The current electric vehicle (EV) market here represents less than two per cent of vehicle sales while in Norway it's 75 per cent, the UK 10 per cent, Sweden 32 per cent and mountainous Switzerland 14 per cent.
EVs don't incur taxes, yet.
Three states are working on it, while on a population share basis Tasmanians pay $388 million a year in the 42.7 cents per litre federal fuel levy.
EVs are a no-brainer.
It costs me about $70 to fill up my SUV while a small electric vehicle can cost as little as $25 per charge.
The federal government will bank roll electric charging points, but not much else, so a fully-fledged EV is still out of the average motorist's price range.
For years we heard stories about multinational oil companies buying up any innovative plan to develop and market an electric vehicle industry, in order to shut it down.
Well, time's up. Even our slightly 1950s federal government has finally twigged to modern things like climate change and the new world of electric vehicles.
With this historic, albeit gradual shift, comes a complex egg of an issue, which has to be unscrambled.

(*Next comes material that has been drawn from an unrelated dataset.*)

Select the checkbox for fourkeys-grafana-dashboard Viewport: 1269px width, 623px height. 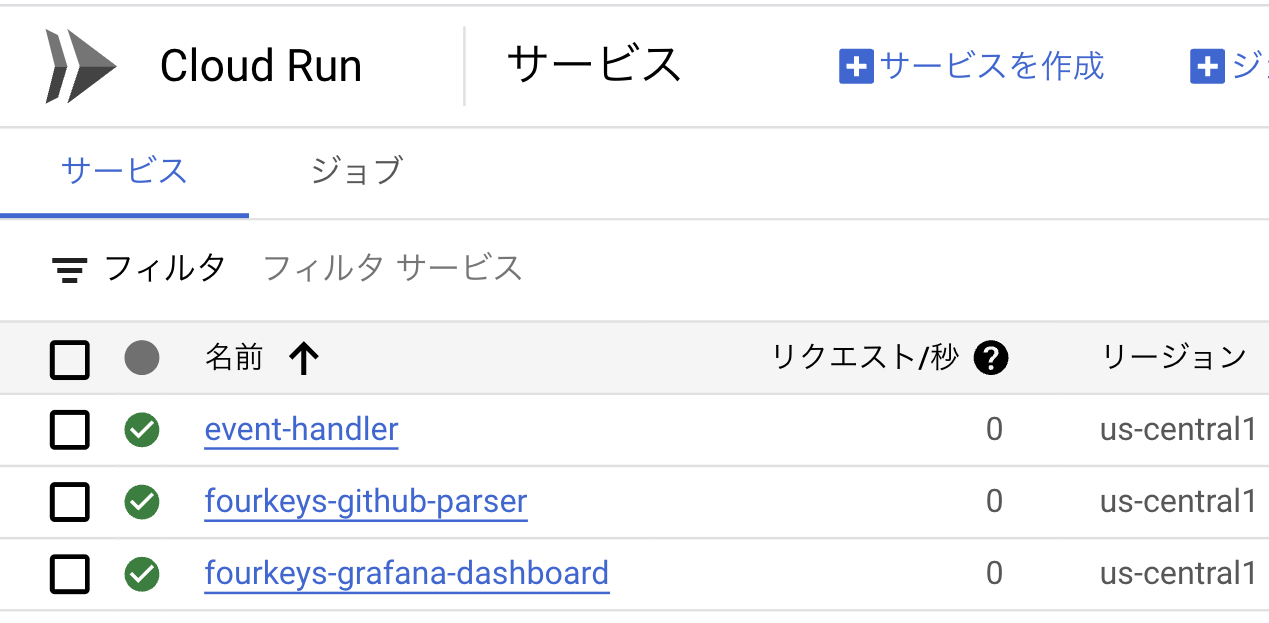click(69, 573)
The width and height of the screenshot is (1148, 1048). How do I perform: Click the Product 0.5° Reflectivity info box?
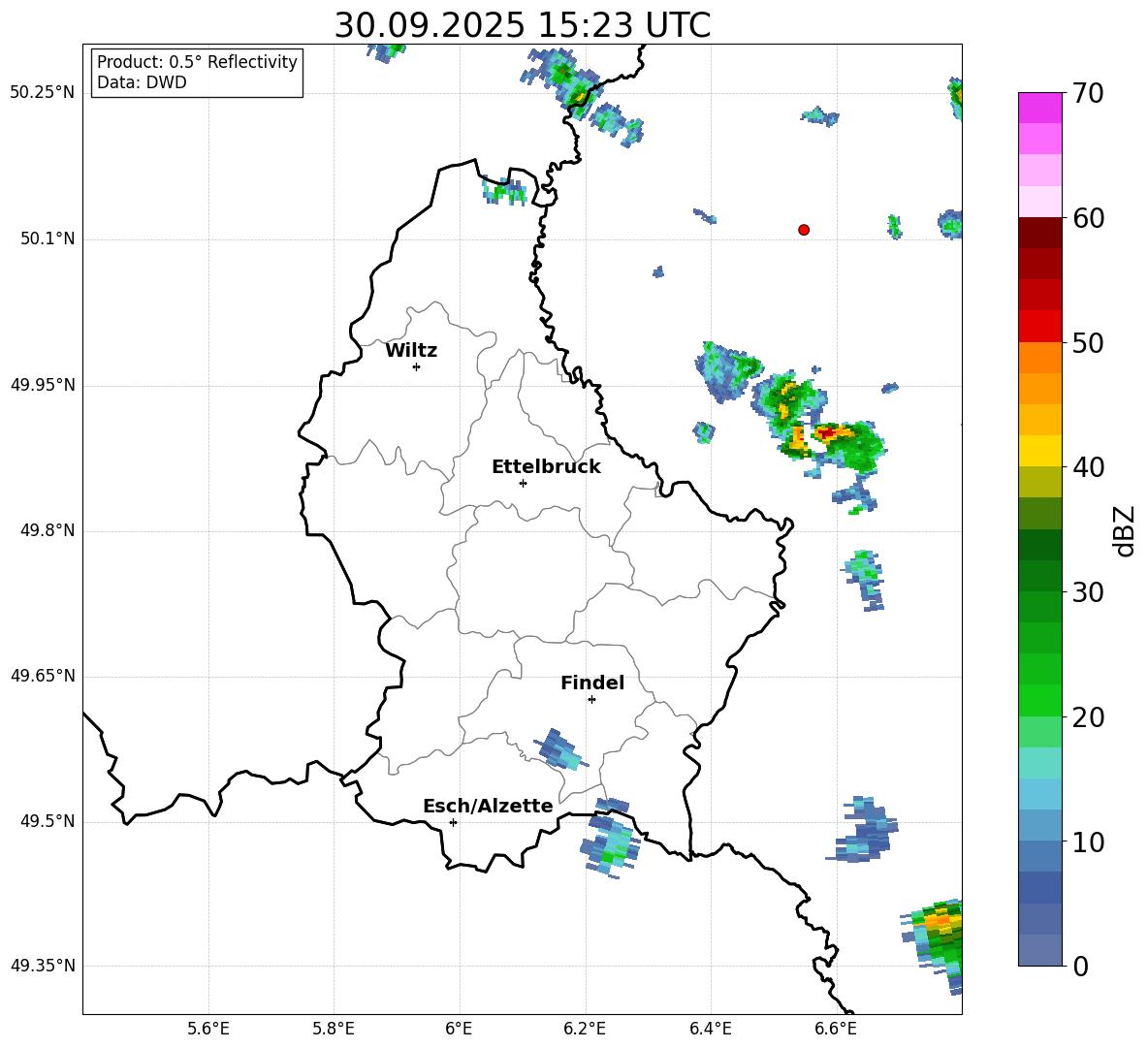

At present, under the traditional automotive industry, the poor motorist in Tasmania is staggering under the burden of almost $1800 a year in state and federal motoring imposts.
Quite simply, according to the experts, the industry in Australia is a cash cow for governments.
Revenue is the primary objective.
The feds make more than $16 billion a year in fuel excise and GST on fuel excise, including $388 million from Tasmanians, on top of endless state taxes and charges.
This financial year, in the state sphere, the government collects $59.5 million in motor vehicle stamp duty, $100.5 million in motor tax, $48.3 million in vehicle rego, $9.6 million in motor vehicle fire levy and $7.5 million for drivers licenses.
As well, the government will bleed the third party insurer, the Motor Accidents Insurance Board, of $13 million in tax equivalent payments and $53 million in dividends, and this must have an impact on premiums.
Hence the $1800 a year federal and state tax take, before you pump a drop of petrol in the fuel tank.
The feds have a problem because more efficient vehicles have forced a 20 per cent drop in fuel levy revenue over the past 20 years.
So, with the belated onset of electric powered vehicles, we could revamp the whole automotive system and streamline the tax take with a road user tax.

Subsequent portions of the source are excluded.